**Required tasks**
A) From the Day 44 travel entry about Senegal, reproduce the part that opens with the words containing "Today hasn't done" and closes with "was the N2!".
B) In the Day 44 travel entry about Senegal, how far was driven that day?

Day 44: Fine, again

Soutpiel Safari
John & Jenny
Sat 18 Dec 2010 20:22
Day 44: Saturday 18 December 2010. SuNuGal Camping, Dakar, Senegal. N14 45.143 W017 30.154. Distance driven 264 km
 
Today hasn't done anything to improve my image of Senegal. We set off early to drive to Dakar, the first 18 km being on sand piste which was wonderful. We drove down the Langue de Barbarie in the early morning sunshine and watched armies of locals watering their crops by the side of the road.  They had very productive fields of rice and vegetables with nearly every field having its own well. Once we got onto the main road we steamed along on a new tarmac surface- the best road we had found in Senegal.  After all, it was the N2!
 
Although the road surface was new, the villages were scruffy and piled with litter and wrecked cars. The whole country exudes an atmosphere of decay, filth and scruffiness and yet the people, particularly the women, are immaculately turned out.

**Information shown**
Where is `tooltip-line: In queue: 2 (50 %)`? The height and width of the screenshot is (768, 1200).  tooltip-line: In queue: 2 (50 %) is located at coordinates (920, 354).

**Responses by item number**
A)
Today hasn't done anything to improve my image of Senegal. We set off early to drive to Dakar, the first 18 km being on sand piste which was wonderful. We drove down the Langue de Barbarie in the early morning sunshine and watched armies of locals watering their crops by the side of the road.  They had very productive fields of rice and vegetables with nearly every field having its own well. Once we got onto the main road we steamed along on a new tarmac surface- the best road we had found in Senegal.  After all, it was the N2!

B) 264 km